Market Overview

ETF Outlook for Tuesday November 12, 2013 (GREK, XRT, SKYY, REM)

ETF Outlook for Tuesday November 12, 2013 GREK, XRT, SKYY, REM

ETF Outlook for the Tuesday, November 12, 2013

Global X FTSE Greece 20 ETF (NYSE: GREK)

The Greek ETF (GREK) was highlighted in a recent Index Universe article stating how “cheap” the shares are today. According to their numbers the ETF is trading with a trailing P/E ratio of 1.0.

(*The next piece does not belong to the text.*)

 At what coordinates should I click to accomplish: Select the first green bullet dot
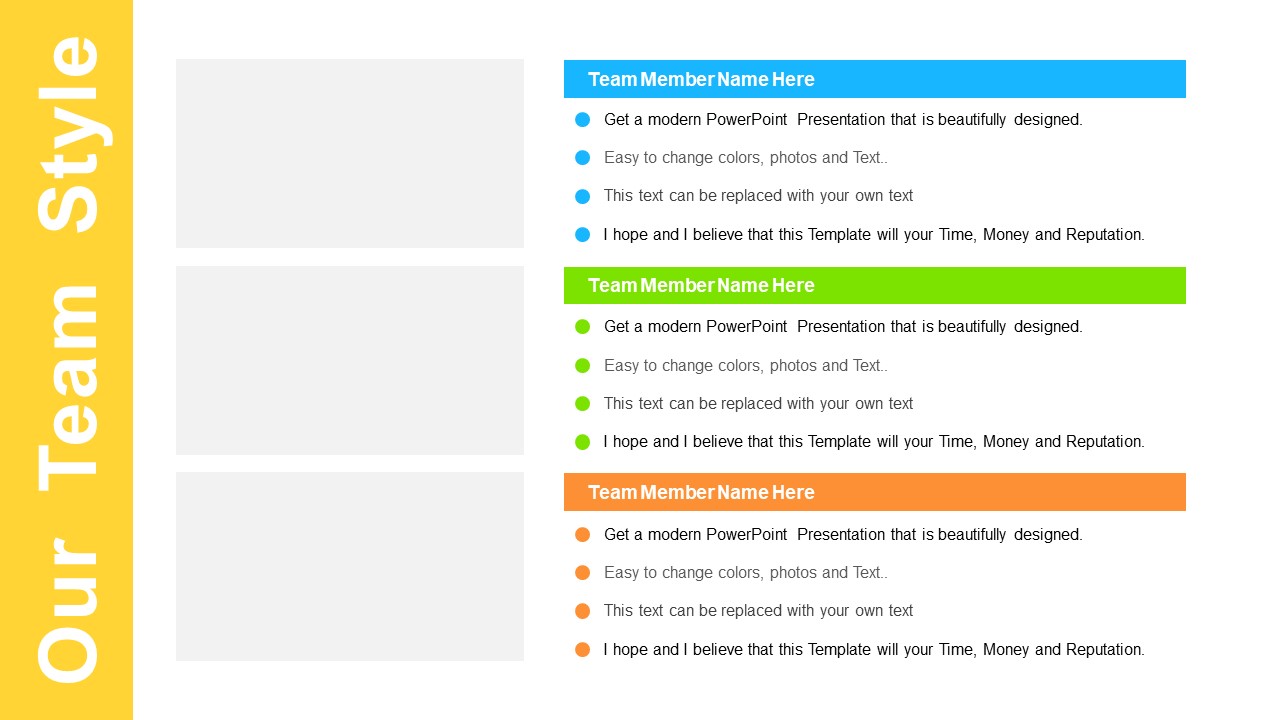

What this means is that an investor is paying $1 for every dollar of earnings. To put this into perspective, the historical P/E ratio on the S&P 500 is approximately 15.0. And the next lowest trailing P/E in the world of ETFS is 5.6 for the iShares MSCI Russia Capped ETF (NYSE: ERUS).

Could GREK be the bargain of a lifetime even after a 22 percent rally this year? Or is it one of the biggest value traps ever? It appears that GREK could be a diamond in the rough as long as the country does not regress on its slow progress towards becoming a healthy economy again.


The markets traded in one the tightest trading ranges of the year yesterday with volume well below average. The Veterans Day holiday was a big reason for the lack of interest in stocks. However, one sector was able to collect some buyers as it rallied to a new all-time high with a gain of one percent.

XRT closed at the best level ever and near the high of the day as it was led higher by big moves in Sears Holding (NASDAQ: SHLD)and Francesca’s Holdings (NASDAQ: FRAN). All signs are pointing towards a decent holiday shopping season, which would be a major catalyst for the sector.

First Trust Cloud Computing Index ETF (NYSE: SKYY)

The ETF had a good day yesterday, gaining 0.5 percent and closing a penny off the high of the session. Today may not be so kind to SKKY after its number six holding reported earnings last night after the bell. Rackspace (NYSE: RAX) beat slightly on revenue, but EPS for the quarter came in at $0.11, four cents below the estimates.

The stock immediately fell by eight percent after the news was released. The stock only accounts for 4 percent of the ETF, but this could be a situation where it brings down the entire niche sector.

iShares FTSE NAREIT Mortgage REITs Index ETF (NYSE: REM)

One of the rare ETFs to trade on above average volume and make a big move yesterday was REM. The ETF closed down 1.3 percent to the lowest level in nearly three months. The ETF’s top holding, Annaly Capital Management (NYSE: NLY), lost another 2.6 percent and closed at the lowest level since 2001.

With NLY making up 16.4 percent of the portfolio the outlook does not look good for the ETF. Some bad decisions from management have investors fleeing NLY and at the same time sending REM close to a multi-year low.